___ Extract provided

The American Animal Hospital Association (AAHA) recently made a requirement that all of its member hospitals only perform dental cleanings under general anesthesia with an endotracheal tube in place, AAHA Dental Guidelines. This decision has come under fire from groups who perform dental cleanings without anesthesia. Fairly, we should look at each side’s concerns.
The groups who perform dental cleanings without general anesthesia argue that their trained staff can safely and completely clean the teeth without general anesthesia. They also correctly state that there is an inherent risk whenever general anesthesia is performed. Some of these groups only recommend non-anesthetic dental cleanings (NADs) in between complete cleanings under general anesthesia as preventative maintenance. Some believe general anesthesia is only required if there is a need for extractions or other involved treatments.
Those who believe general anesthesia is required state that scaling of all the teeth surfaces and cleaning below the gum line is not possible when a patient is awake. Additionally complete diagnostics including periodontal probing and dental x-rays cannot be adequately performed in an awake patient. One group taking this stance is the American Veterinary Dental College, who are the only group of veterinary dental specialists recognized by the American Veterinary Medical Association. The College’s position can be found here, Dental Scaling Without Anesthesia.
I believe that some of the groups supporting NAD do have the pet’s best intention in mind. Their thought is that the risk of an adverse reaction under general anesthesia is too high to justify an anesthetized cleaning. I agree that if general anesthesia is not properly performed, the risk of a problem occurring is high. However if the right precautions are made, the risk of an event under general anesthesia is minuscule in a healthy pet.
Adequate dental care can not be provided on an awake patient in the vast majority of cases. Most of the patients I see have some degree of gum recession and bone loss which requires more than simple scaling and polishing. As well, a number of patients I see who have had a recent anesthetized dental cleaning have large amounts of dental tartar left behind. If dental tartar is left behind in some anesthetized patients, how can it be completely removed in an awake, uncooperative patient?
In conclusion, adequate dental scaling and polishing does require balanced and monitored general anesthesia. It is my opinion that cleaning teeth without general anesthesia is simply cosmetic and not therapeutic. It is a disservice to the pet and client.

______
___ Input data

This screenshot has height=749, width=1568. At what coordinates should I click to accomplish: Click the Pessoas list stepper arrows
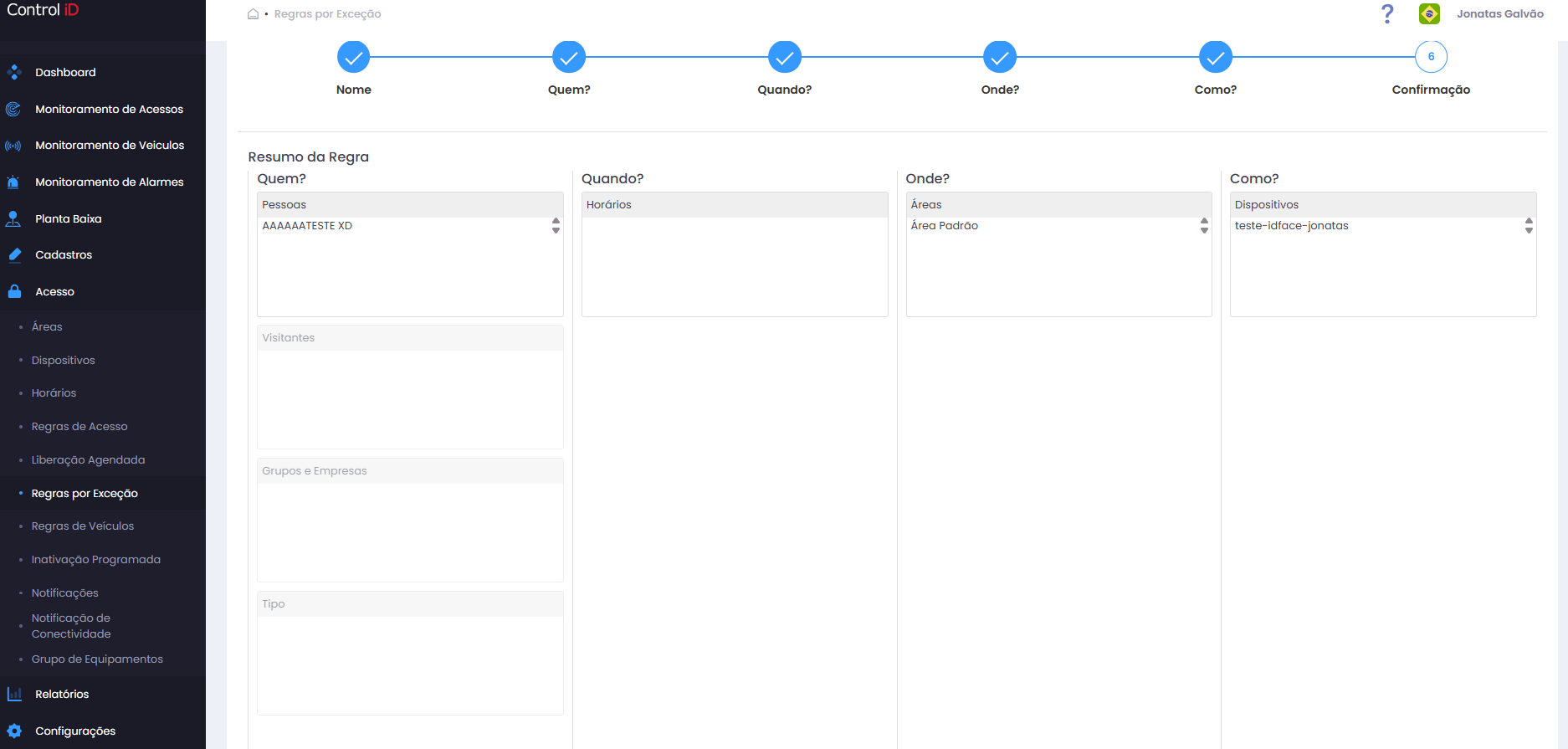556,226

______

■ **What you should do**
Transcribe the part of the dental cleaning article above that begins at the words "In conclusion, adequate" and stops after "pet and client.".

■ **Answer to this task**
In conclusion, adequate dental scaling and polishing does require balanced and monitored general anesthesia. It is my opinion that cleaning teeth without general anesthesia is simply cosmetic and not therapeutic. It is a disservice to the pet and client.